Reginald H. Gonzales
LESSON OBJECTIVES
By the end of the lesson, students should be able to:

1. Define communication models and explain their role in


understanding the communication process.
2. Identify and describe the seven major models of communication
and their key assumptions.
3. Differentiate between linear, interactive, and transactional
models based on their focus and process type.
4. Apply each model to real-life communication scenarios.
Why Models are Important
A model is a simplified representation of reality, showing how
the communication process works.
Functions of a model:
● Identifies the elements of communication.
● Shows relationships between those elements.
● Explains flow of messages.
● Points out where problems (noise, misunderstanding) may
occur.
● Guides research and improves communication strategies.
Guide questions
1. What is a communication model, and why is it important in
studying the communication process?
2. How do the seven major models differ in terms of their
assumptions, focus, and process type?
3. Which models present communication as one-way, and which show it
as interactive or socially oriented?
4. How do the concepts of feedback, noise, shared experiences, and
gatekeeping appear across different models?
5. Which model do you think is most applicable in the age of social
media, and why?
Basic Communication Process
Elements:

● Sender – initiates the message.


● Message – the idea or information to be shared.
● Channel – medium used to transmit the message.
● Receiver – person or group receiving the message.
● Feedback – response from the receiver back to the sender.

In interpersonal communication: usually face-to-face, immediate feedback.

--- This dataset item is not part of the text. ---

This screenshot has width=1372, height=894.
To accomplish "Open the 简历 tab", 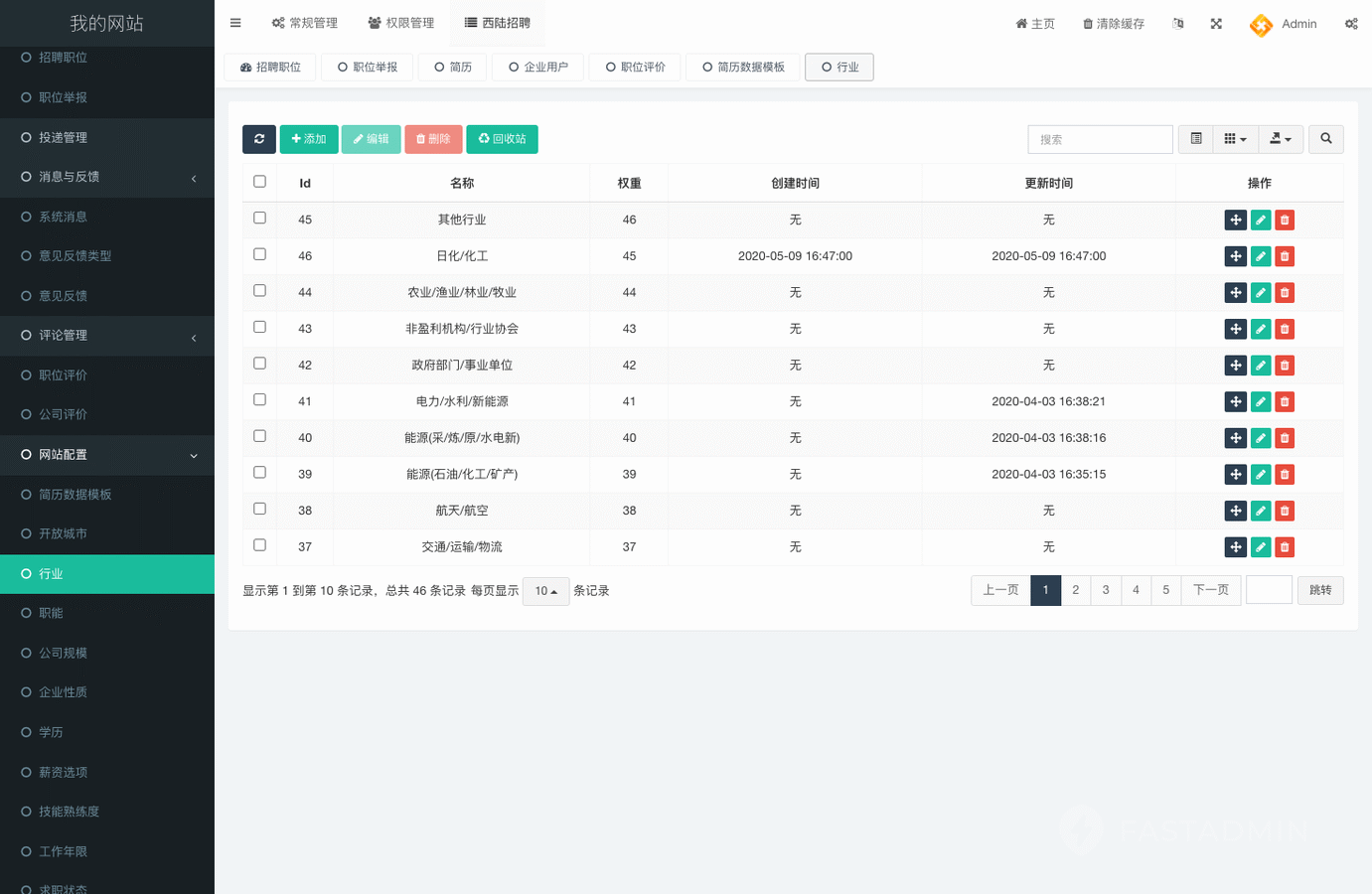I will [453, 68].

In mass communication: feedback is delayed or indirect; messages are


multiplied and sent to large, diverse audiences.
Types of communication models
Linear Model

This is the simplest model, where communication flows in one direction only—from the
sender to the receiver—with no immediate feedback. The sender encodes the message,
transmits it through a channel, and the receiver decodes it.

Key Assumption: The receiver is a passive participant who simply receives the
message.

Main Limitation:No way to check if the message was understood correctly since
feedback is absent.

Example:

● Television and radio broadcasts


● Public announcements over a PA system
Types of communication models
Interactive Model

This model acknowledges that communication is a two-way process. It adds the concept
of feedback from the receiver back to the sender, making the process more dynamic
than the linear model.

Key Assumption:Communication happens in turns—one sends, the other responds, but not
simultaneously.

Main Limitation:Still does not fully capture the complexity of real-time,


overlapping communication.

Example:

● Teacher explaining a topic, and students asking questions afterward


● Email correspondence or letters
Types of communication models
Transactional Model of Communication

This is the most realistic and complex model. It shows communication as a


simultaneous process, where both people are senders and receivers at the same time.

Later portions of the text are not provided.